* start Task inputs *
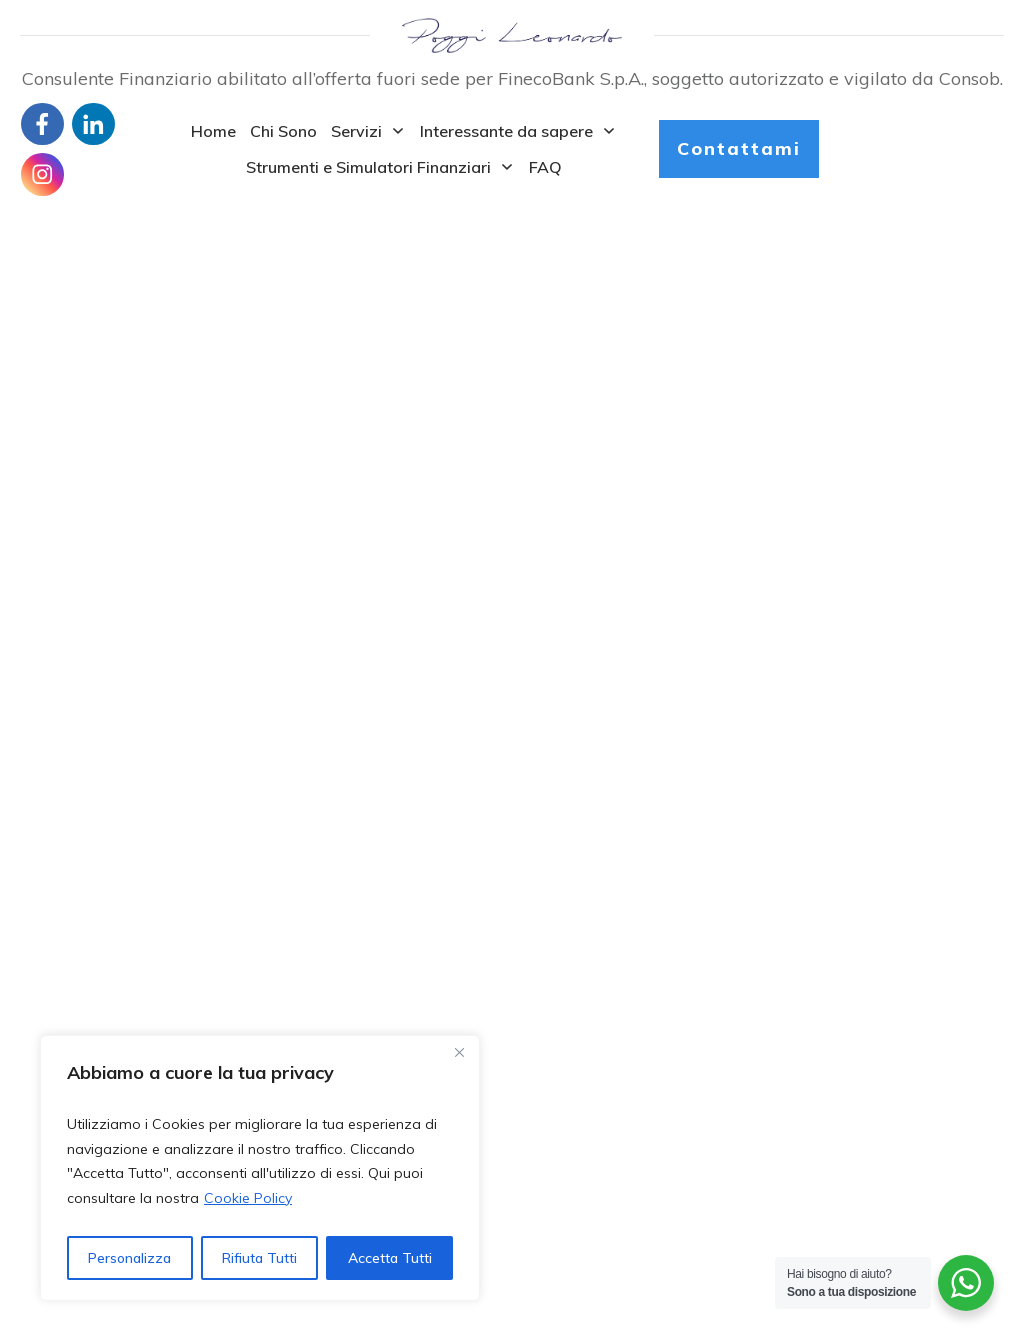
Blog (36, 988)
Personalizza (129, 1258)
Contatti (48, 1013)
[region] (260, 1168)
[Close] (459, 1052)
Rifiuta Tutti (259, 1258)
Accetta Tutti (390, 1258)
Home (41, 965)
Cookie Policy (248, 1198)
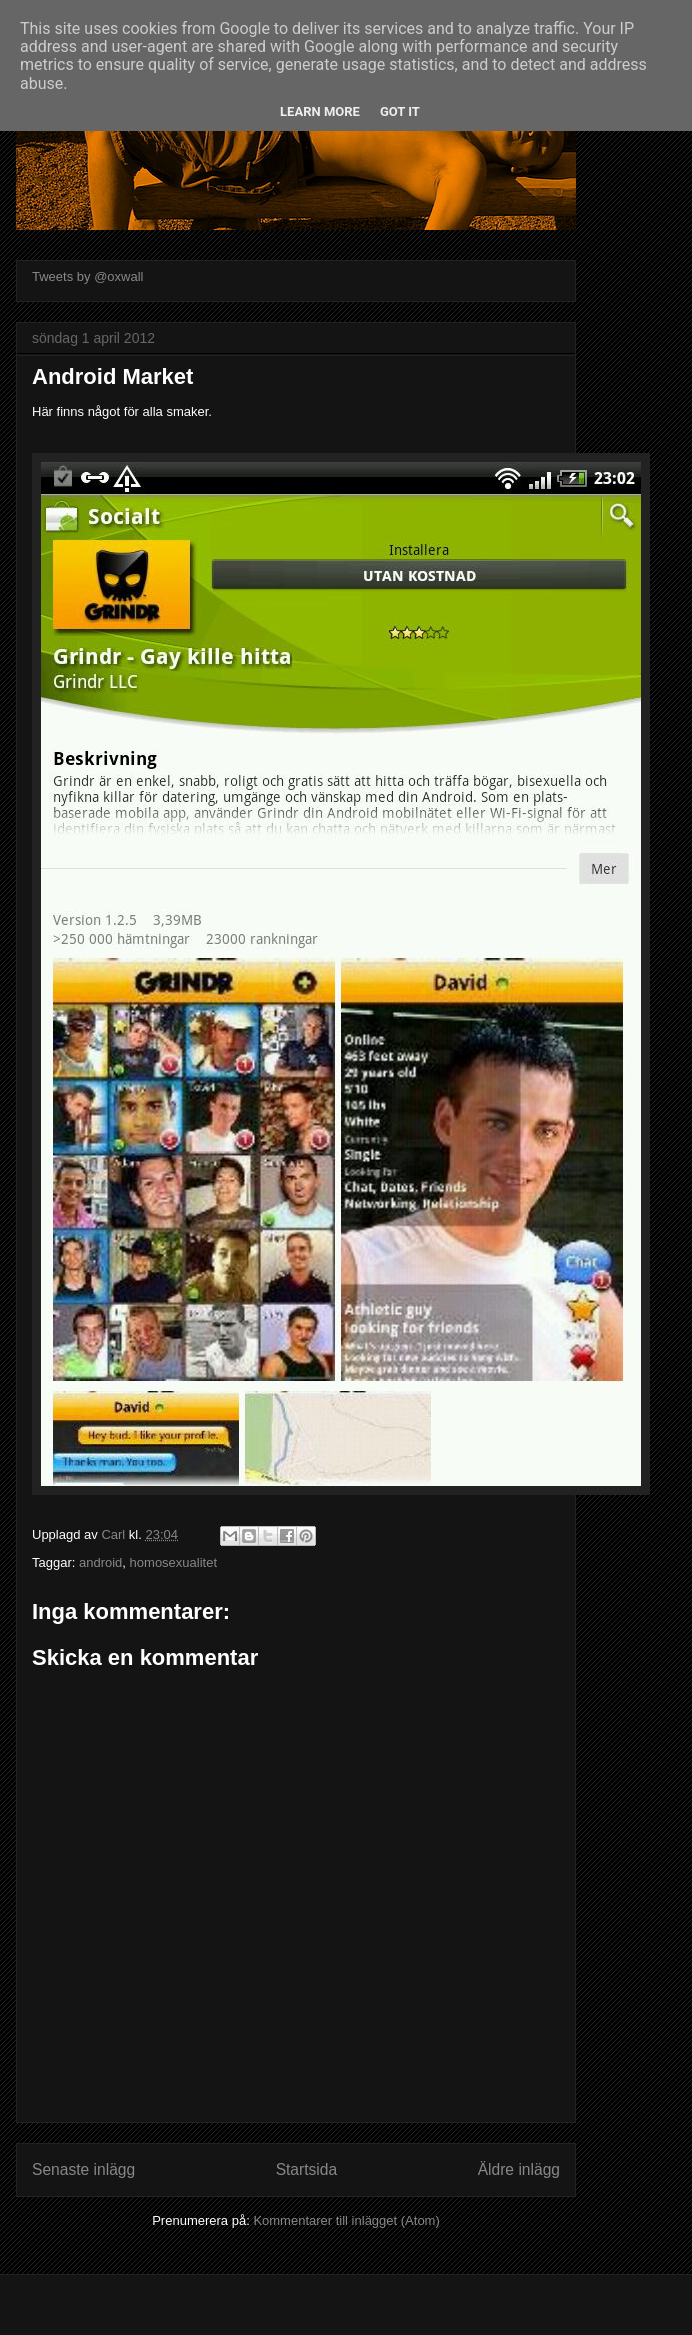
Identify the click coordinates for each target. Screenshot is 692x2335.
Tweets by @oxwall (87, 276)
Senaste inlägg (83, 2169)
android (100, 1562)
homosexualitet (173, 1562)
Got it (400, 111)
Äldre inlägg (519, 2169)
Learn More (320, 111)
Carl (114, 1534)
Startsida (307, 2169)
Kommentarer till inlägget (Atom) (346, 2220)
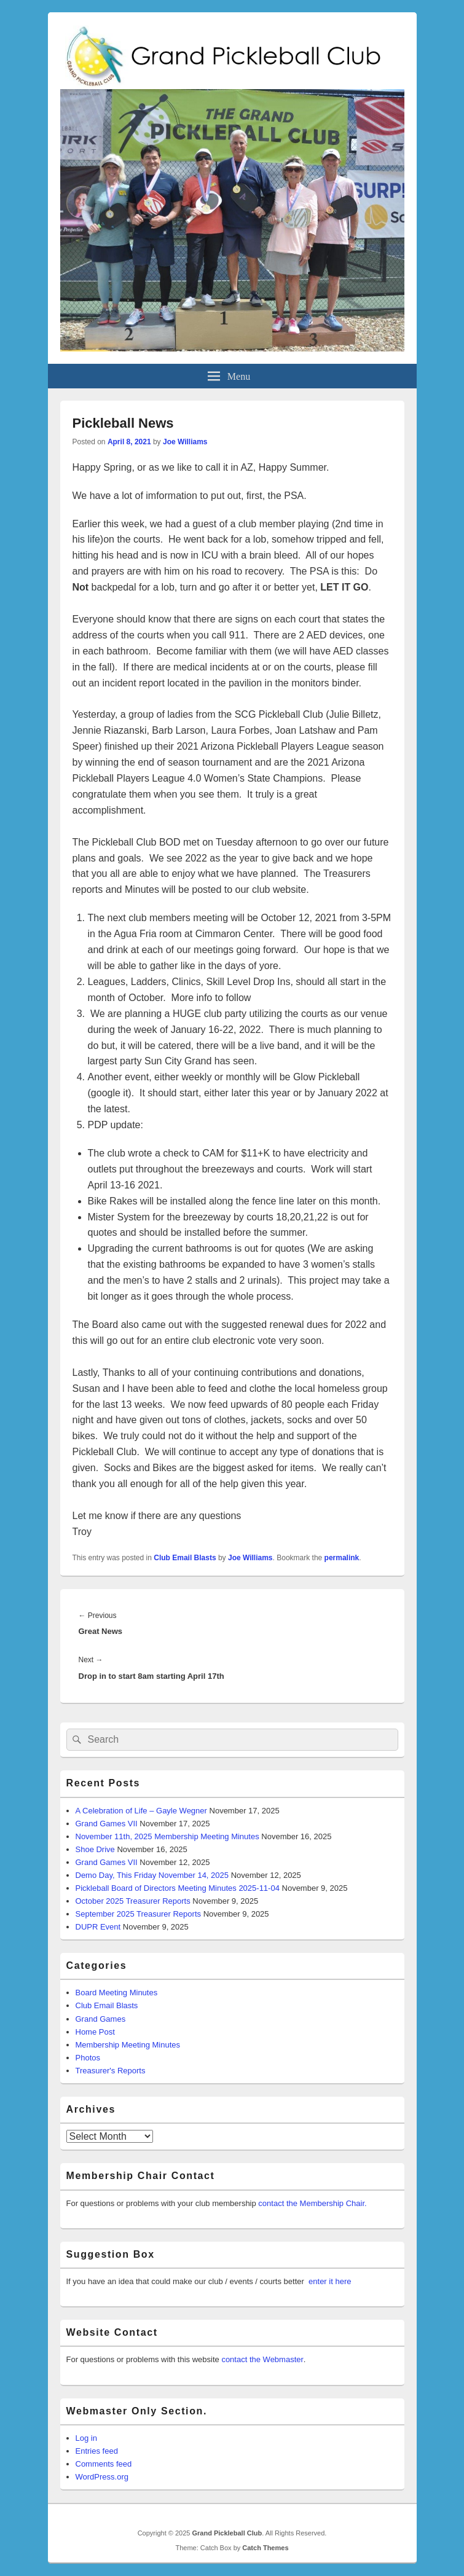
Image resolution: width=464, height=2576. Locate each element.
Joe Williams (185, 442)
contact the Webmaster (262, 2359)
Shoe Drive (95, 1849)
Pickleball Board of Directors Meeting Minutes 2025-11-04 (178, 1888)
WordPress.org (102, 2476)
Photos (88, 2057)
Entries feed (97, 2451)
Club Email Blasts (185, 1557)
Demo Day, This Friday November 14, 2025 (152, 1875)
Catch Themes (265, 2547)
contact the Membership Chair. (312, 2203)
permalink (342, 1557)
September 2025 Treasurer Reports (139, 1913)
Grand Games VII (107, 1823)
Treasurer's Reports (111, 2070)
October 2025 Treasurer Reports (133, 1901)
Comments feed (104, 2463)
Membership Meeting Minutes (128, 2044)
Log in (86, 2438)
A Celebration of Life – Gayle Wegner (141, 1810)
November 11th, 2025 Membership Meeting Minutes (167, 1836)
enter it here (330, 2281)
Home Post (95, 2031)
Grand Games (101, 2019)
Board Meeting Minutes (117, 1992)
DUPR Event (98, 1926)
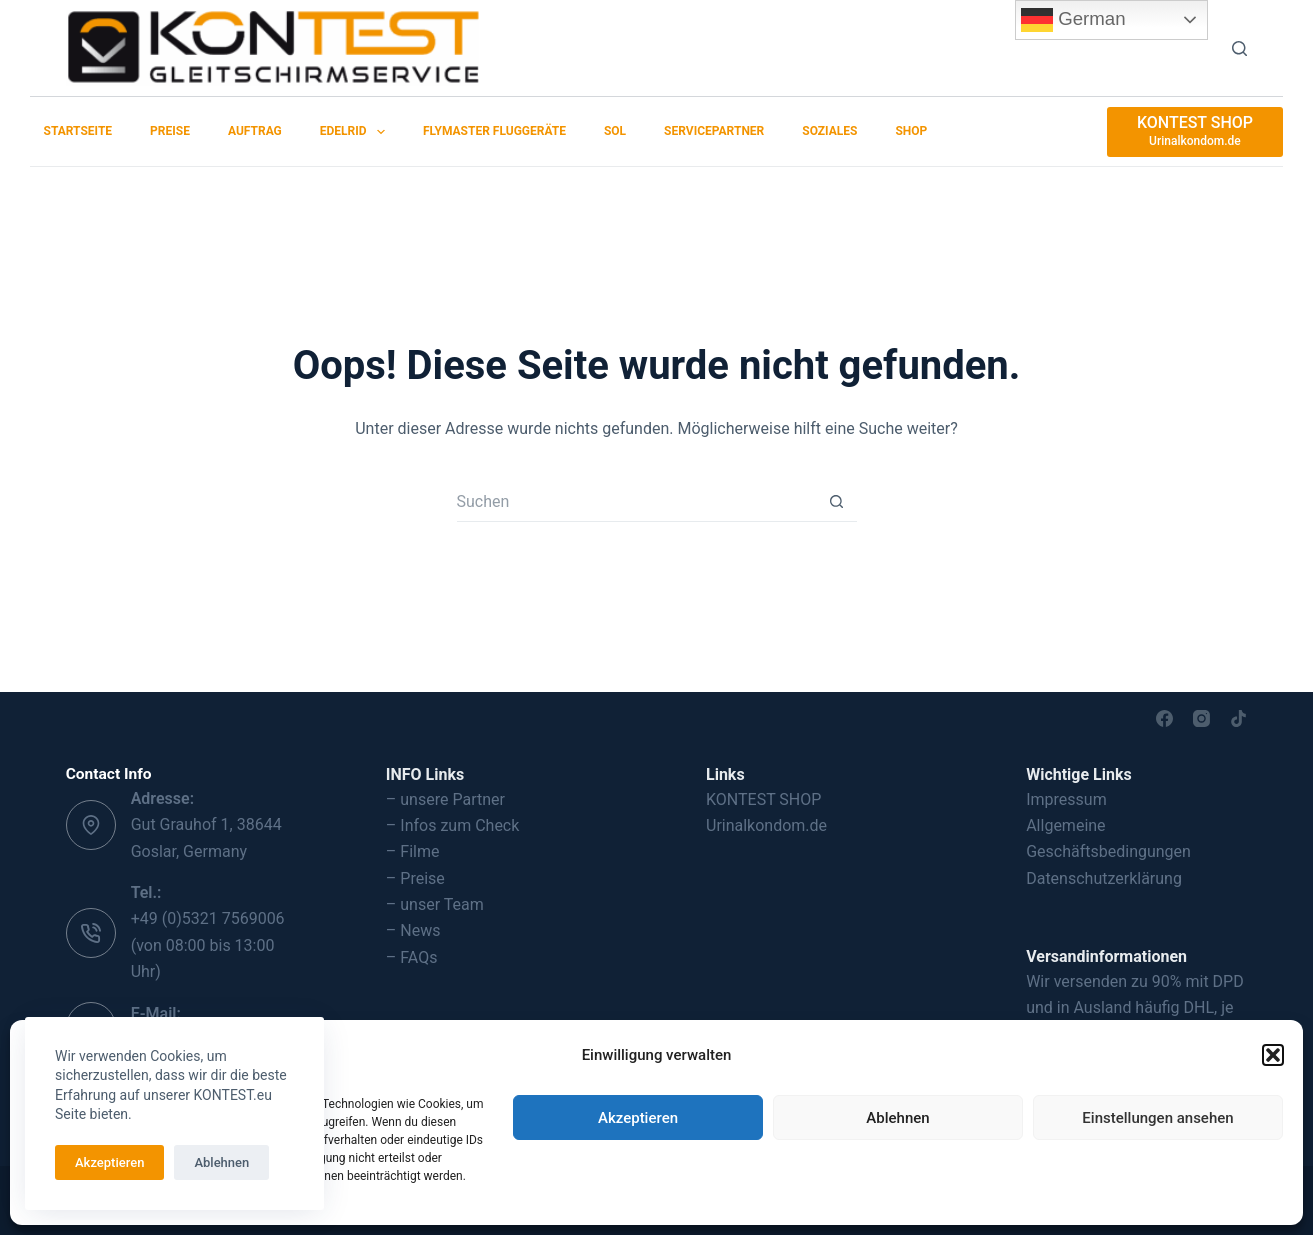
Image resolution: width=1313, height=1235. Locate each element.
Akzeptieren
* end Task inputs *
● Challenge:
Reproduce the rows from the line containing "Club Email Blasts (185, 1557)" through the end of the rows, replacing "Minutes" with "Notes" and leaving everything else unchanged. Omit the pictures from your answer.

● Response to this task:
Club Email Blasts (185, 1557)
Demo Day, This Friday November 14, 2025 (152, 1875)
Catch Themes (265, 2547)
contact the Membership Chair. (312, 2203)
permalink (342, 1557)
September 2025 Treasurer Reports (139, 1913)
Grand Games VII (107, 1823)
Treasurer's Reports (111, 2070)
October 2025 Treasurer Reports (133, 1901)
Comments feed (104, 2463)
Membership Meeting Notes (128, 2044)
Log in (86, 2438)
A Celebration of Life – Gayle Wegner (141, 1810)
November 11th, 2025 Membership Meeting Notes (167, 1836)
enter it here (330, 2281)
Home Post (95, 2031)
Grand Games (101, 2019)
Board Meeting Notes (117, 1992)
DUPR Event (98, 1926)
Image resolution: width=1313, height=1235. Locate each element.
Akzeptieren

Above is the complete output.